Give back every record below, character for character.

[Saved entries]

|---|

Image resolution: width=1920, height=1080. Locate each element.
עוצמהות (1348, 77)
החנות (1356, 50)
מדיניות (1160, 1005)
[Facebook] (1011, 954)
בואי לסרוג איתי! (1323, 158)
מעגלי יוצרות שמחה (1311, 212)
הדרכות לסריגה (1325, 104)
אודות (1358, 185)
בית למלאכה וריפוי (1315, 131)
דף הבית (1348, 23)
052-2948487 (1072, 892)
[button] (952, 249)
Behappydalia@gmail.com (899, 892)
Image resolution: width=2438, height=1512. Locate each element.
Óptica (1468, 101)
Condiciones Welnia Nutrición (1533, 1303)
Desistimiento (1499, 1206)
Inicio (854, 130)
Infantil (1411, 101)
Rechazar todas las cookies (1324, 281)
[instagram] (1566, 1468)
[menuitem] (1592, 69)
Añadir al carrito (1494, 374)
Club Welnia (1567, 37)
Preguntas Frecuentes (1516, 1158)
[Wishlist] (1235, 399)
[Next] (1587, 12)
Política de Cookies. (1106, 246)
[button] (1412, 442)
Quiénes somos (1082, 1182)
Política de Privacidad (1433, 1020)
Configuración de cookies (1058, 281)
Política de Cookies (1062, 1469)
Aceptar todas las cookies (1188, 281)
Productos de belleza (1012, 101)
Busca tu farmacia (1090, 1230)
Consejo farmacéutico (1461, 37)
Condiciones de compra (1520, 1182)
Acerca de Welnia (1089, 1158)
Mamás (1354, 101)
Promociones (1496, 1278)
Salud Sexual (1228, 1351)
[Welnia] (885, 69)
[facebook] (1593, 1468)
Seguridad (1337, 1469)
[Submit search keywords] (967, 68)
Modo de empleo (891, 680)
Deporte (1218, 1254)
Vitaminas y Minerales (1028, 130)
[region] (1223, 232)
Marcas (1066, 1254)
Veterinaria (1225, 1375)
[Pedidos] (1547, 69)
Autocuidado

|---|

* TASK RESULT *
Image resolution: width=1920, height=1080. Locate each element.
עוצמהות (1348, 77)
החנות (1356, 50)
מדיניות (1160, 1005)
[Facebook] (1011, 954)
בואי לסרוג איתי! (1323, 158)
מעגלי יוצרות שמחה (1311, 212)
הדרכות לסריגה (1325, 104)
אודות (1358, 185)
בית למלאכה וריפוי (1315, 131)
דף הבית (1348, 23)
052-2948487 (1072, 892)
[button] (952, 249)
Behappydalia@gmail.com (899, 892)
Image resolution: width=2438, height=1512. Locate each element.
Óptica (1468, 101)
Condiciones Welnia Nutrición (1533, 1303)
Desistimiento (1499, 1206)
Inicio (854, 130)
Infantil (1411, 101)
Rechazar todas las cookies (1324, 281)
[instagram] (1566, 1468)
[menuitem] (1592, 69)
Añadir al carrito (1494, 374)
Club Welnia (1567, 37)
Preguntas Frecuentes (1516, 1158)
[Wishlist] (1235, 399)
[Next] (1587, 12)
Política de Cookies. (1106, 246)
[button] (1412, 442)
Quiénes somos (1082, 1182)
Política de Privacidad (1433, 1020)
Configuración de cookies (1058, 281)
Política de Cookies (1062, 1469)
Aceptar todas las cookies (1188, 281)
Productos de belleza (1012, 101)
Busca tu farmacia (1090, 1230)
Consejo farmacéutico (1461, 37)
Condiciones de compra (1520, 1182)
Acerca de Welnia (1089, 1158)
Mamás (1354, 101)
Promociones (1496, 1278)
Salud Sexual (1228, 1351)
[Welnia] (885, 69)
[facebook] (1593, 1468)
Seguridad (1337, 1469)
[Submit search keywords] (967, 68)
Modo de empleo (891, 680)
Deporte (1218, 1254)
Vitaminas y Minerales (1028, 130)
[region] (1223, 232)
Marcas (1066, 1254)
Veterinaria (1225, 1375)
[Pedidos] (1547, 69)
Autocuidado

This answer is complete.